I do post stuff to Instagram from time to time, mostly as a heartbeat to people I don’t keep in regular contact with.  And I tinkered around with Bluesky and Mastodon for a while.  But I’ve come to realize that they were like the raw sugar candy of communication: empty calories that concealed the nutrient deficits they were creating for me.  It felt like I’d interacted with people in mass, but truly I had read eighty-seven quick bad hot takes.

They took a silent toll.  I’ve never been notably anxious; my mental curses tend to run more towards slowness and lethargy, not spinning around rapidly.  But online social discourse is drenched in terror right now.  Are there things to fear in the present political moment? Yes. Are they so omnipotent and unavoidable that we should ban optimism altogether? No. But engagement sells, and fear drives engagement, and now that’s all you find.  And even I found it was damaging my calm more than the underlying reality does.

So, I started muting the most conspicuously doomerish on Bluesky and Mastodon.  After a while I found both of them were growing rather silent. And after a time I stopped checking either altogether.  And now, neither lives on my phone.  And almost by magic I find myself more productively writing things that matter, not little zings about the latest political event that will affect nothing at all and persuade no one of anything.

I think a lot of debate people probably end up with a parasocial relationship to politics: the actual agents do not know or care we exist, but we imagine that if we have the 2024 equivalent of Josh Lyman’s four TVs going at all times that our finger is on the pulse. It becomes a part of folks’ personality to know what’s going on instantly.  People felt the need to text me immediately after the shooting attempt at the Pennsylvania rally for the orange creep, or when Biden dropped out of the race, as if it matters that I know these things within the hour, or even the week. As it happens Alaska is a big wild land with a lot of gaps in cell phone coverage, and I learned about neither piece of news quickly.  And it did not affect either my life, or how either story unfolded.

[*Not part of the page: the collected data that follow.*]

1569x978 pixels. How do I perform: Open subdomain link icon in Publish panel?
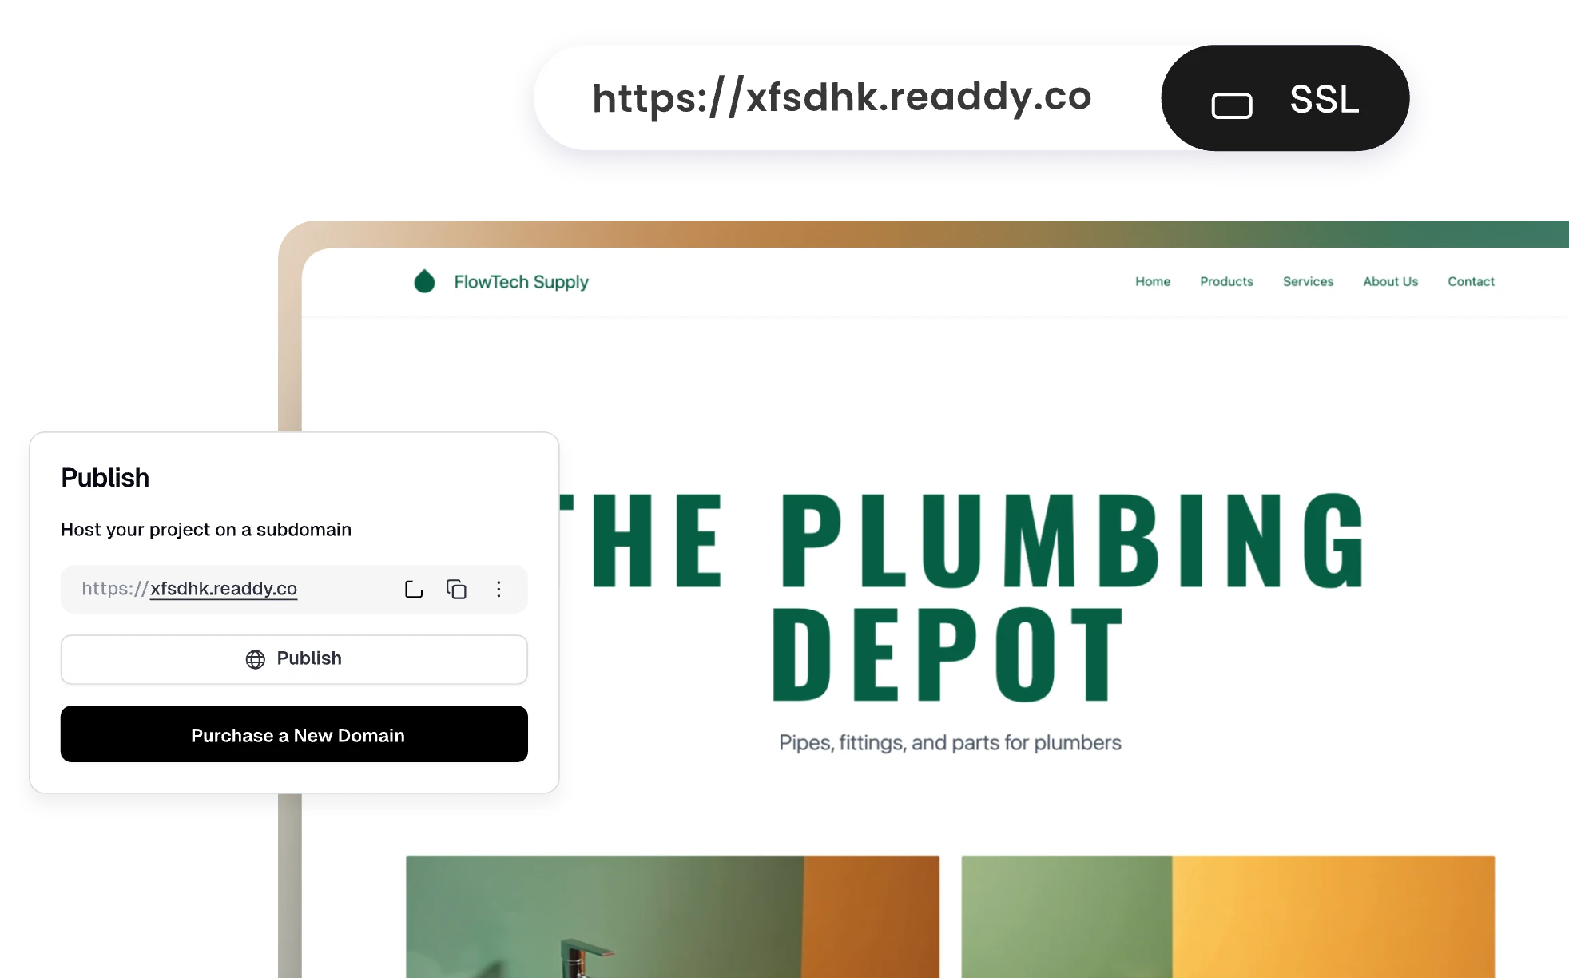coord(414,590)
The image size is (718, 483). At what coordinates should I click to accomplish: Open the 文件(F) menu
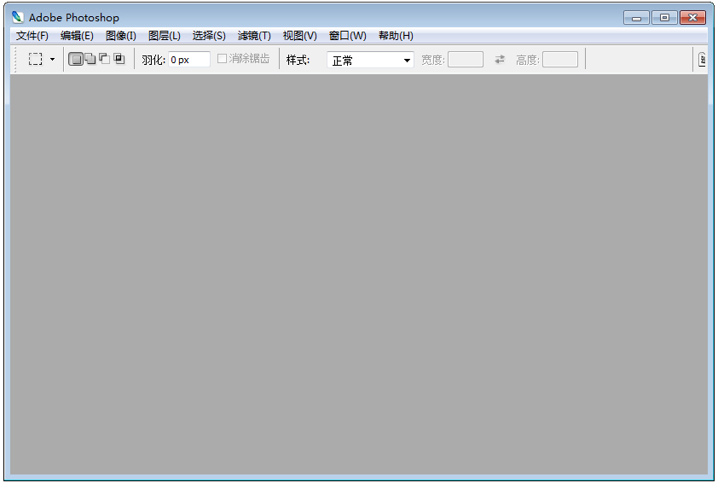click(32, 36)
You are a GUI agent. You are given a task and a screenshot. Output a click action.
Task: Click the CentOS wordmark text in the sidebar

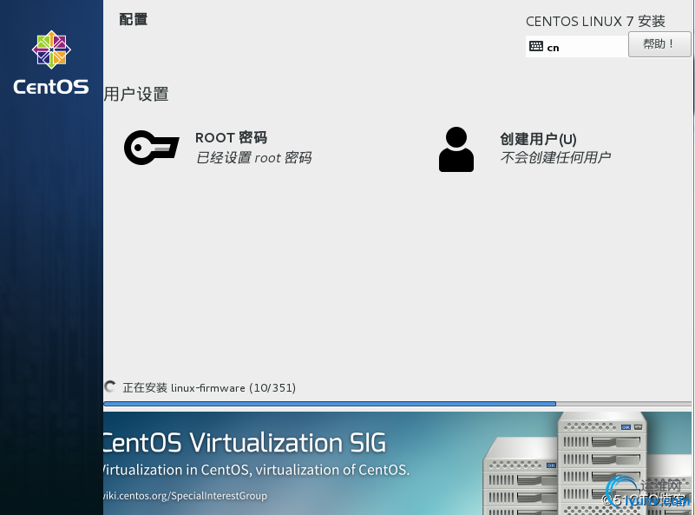51,87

And that speed makes people vulnerable to their own narratives. Without time to deliberate the specifics of an event before the next one comes, you’re at the mercy of your cognitive biases and shortcuts, who are so often false friends.  It’s important to be hostile to your own beliefs. Before allowing a concept into your mind, first subject it to deep scrutiny, to make sure it’s worthy.  And then go back and re-open old ones too, and make sure they’re still current. I’ve turned pretty radically from one conclusion to another over the years on a number of fronts, but I think it’s part of how I remain myself.

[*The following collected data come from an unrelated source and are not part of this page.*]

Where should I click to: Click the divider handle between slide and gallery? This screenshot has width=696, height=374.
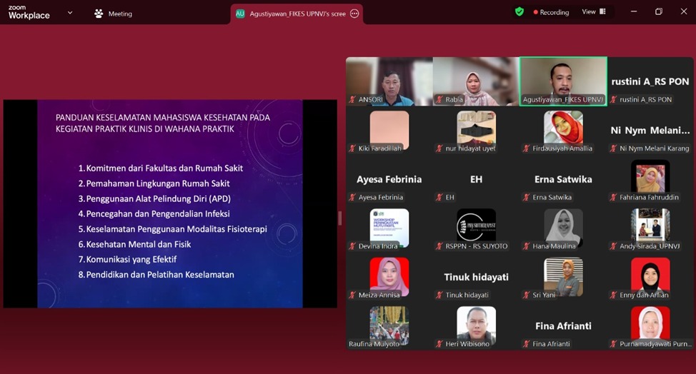pos(339,218)
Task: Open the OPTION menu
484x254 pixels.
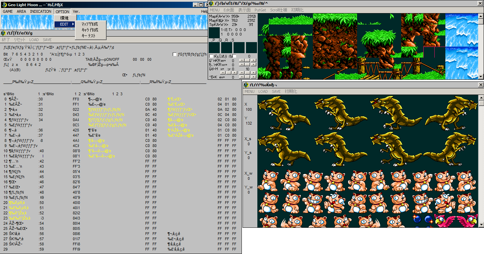Action: click(x=62, y=11)
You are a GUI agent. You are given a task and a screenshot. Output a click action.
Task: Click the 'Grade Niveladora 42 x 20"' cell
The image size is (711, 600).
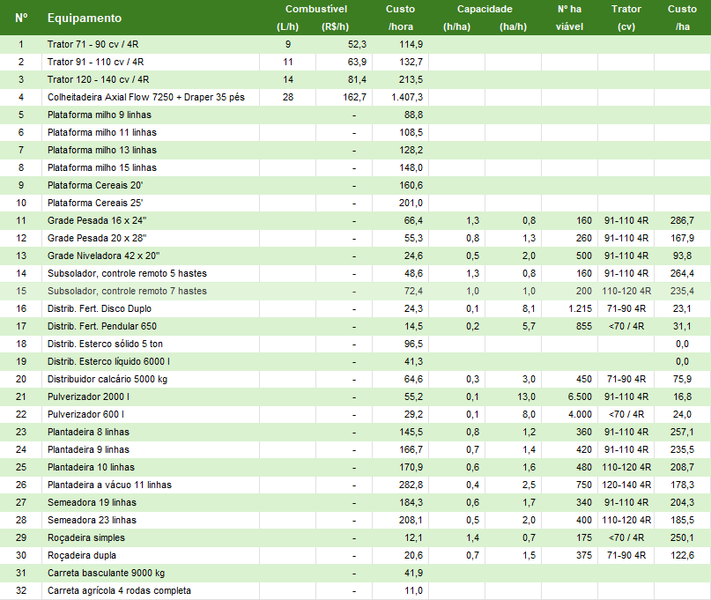click(x=103, y=256)
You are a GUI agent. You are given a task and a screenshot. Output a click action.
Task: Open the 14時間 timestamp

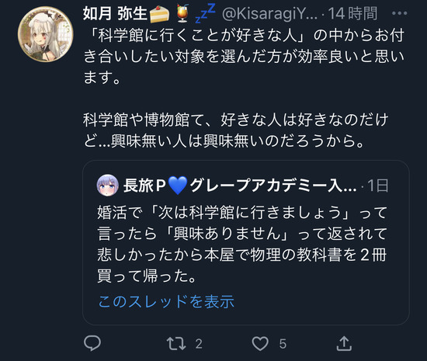(352, 14)
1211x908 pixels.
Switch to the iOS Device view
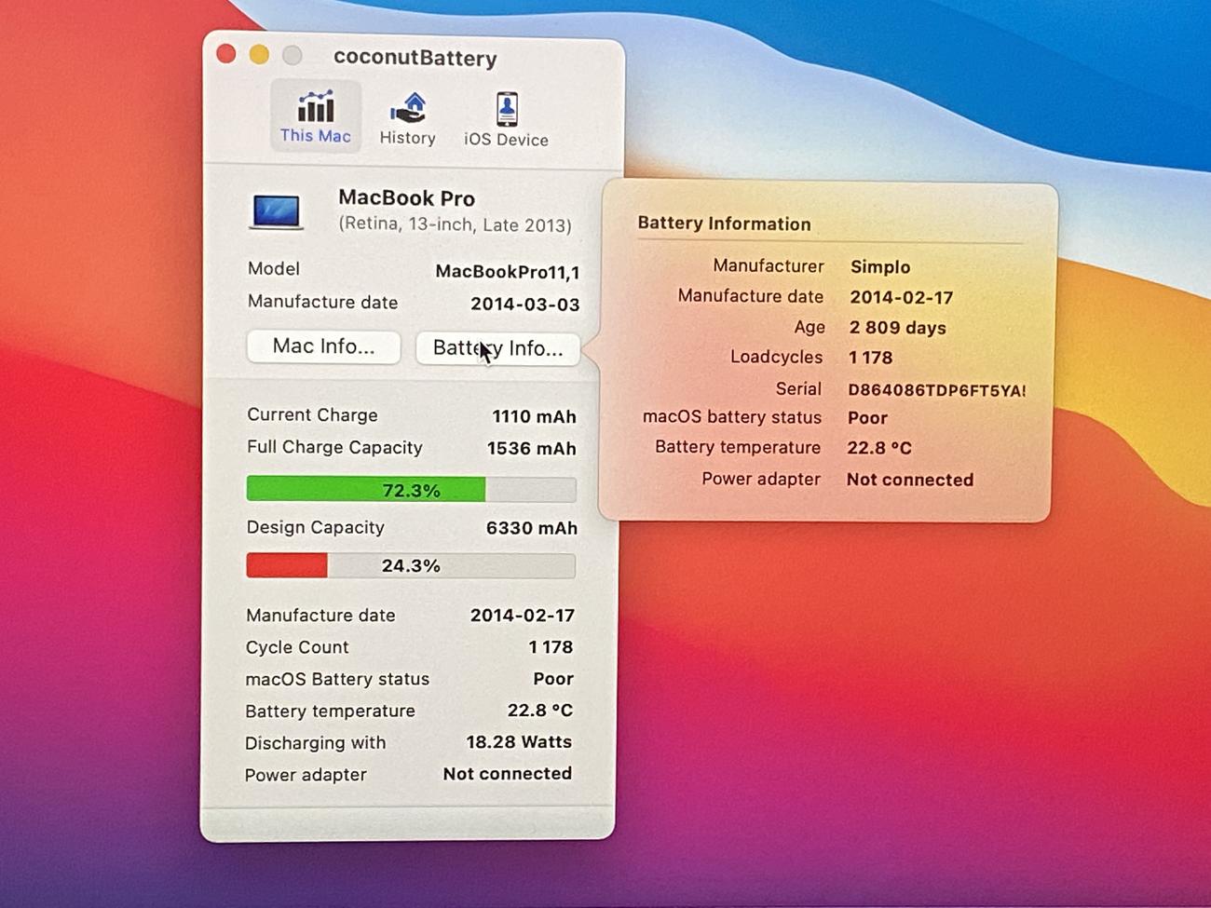pyautogui.click(x=506, y=110)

And so it was with the shooting; it infected even Instagram, which I keep because it’s supposedly limited to pretty pictures.  Suddenly there were walls of text assuming this event had sealed the doom of all civilization; presumably because the jerk would win the election as a result, or something?  The mechanism of the doom is never clear, just the feeling.  Just who would change their vote because someone took a shot at the guy and missed?  How was this landslide going to start rolling?

And in the event, a week later Biden dropped out of the race, and the world changed again. Nobody remembers the event that doomed the world.  There’s a lot of events that “mean we’re all screwed!” that nobody remembers anymore. Like a lot of politics, it was mostly ephemera.  And while I can name a lot of books that changed me,  I can name zero tweets that have done the same.